Is the “viability” of the all-important gas sector in Trinidad and Tobago being “threatened”?
Yes, says Poten and Partners, the UK consultants hired to prepare the Natural Gas Master Plan by the previous People's Partnership (PP) administration.
The Plan was received by Energy and Energy Affairs Minister, Kevin Christian Ramnarine, only a few days before he went out of office following the party's defeat by the People's National Movement (PNM) in the September 7 general election.
So far, the new Energy and Energy Industries Minister, Nicole Olivierre, has declined to publicise its findings, nor has she chosen to do so in relation to the companion document, the Ryder Scott Gas Reserves report for 2014.
But the Natural Gas Master Plan takes a rather pessimistic view of the future, pointing out that “the reserves base has been falling steadily since 2002 and the proven reserves to production (R/P) ratio was 8.3 years at the end of 2013, significantly lower than most hydrocarbon exporting economies.”

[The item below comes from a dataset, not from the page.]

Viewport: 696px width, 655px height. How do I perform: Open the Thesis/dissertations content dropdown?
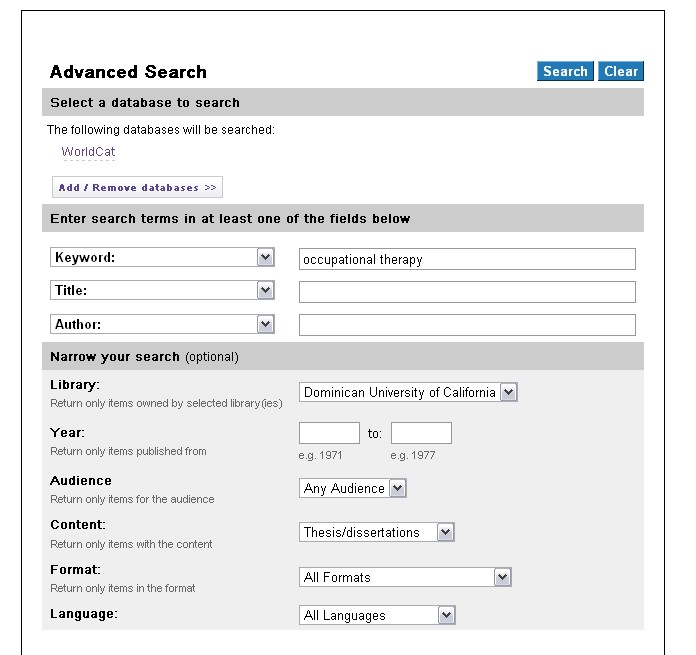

What's more, upstream producers have indicated that new gas sales contracts and fiscal terms will need to reflect the higher exploration, development and operating costs encountered in the upstream sector. This has significant implications for the downstream gas consuming sector.”
Whether that still applies to the same extent now that both oil and gas prices have tumbled since the Natural Gas Master Plan was written, and upstream operators have presumably been obliged to drop their own prices, is a matter of conjecture.
Nevertheless, the “guiding principle” of the Plan is to “maximise the value accruing to the government from the exploitation of Trinidad & Tobago's gas resources on behalf of the people”, which means “maximisation of value across the whole sector, i.e ensuring optimum supply of gas to the existing downstream gas portfolio, while also seeking to maximise the benefit to the government across the various value chains from the gas resources that are produced.”
How this will be done is outlined by the Plan as follows:
• Ensure that new exploration is undertaken to the maximum extent possible, consistent with economic realities of the upstream sector and Trinidad & Tobago's end markets.
• Ensure all suppliers develop and supply their gas resources to the market in an optimal manner.
• Maximise rent extraction for the government from the gas sector subject to ensuring that all players along the chain are sufficiently incentivised to perform optimally for the country.
• Ensure sufficient gas supply for strategic downstream sectors based on national importance (e.g. the power sector and large employers).
• Ensure that if gas supply curtailment is required, it is applied on a transparent, consistent and fair basis.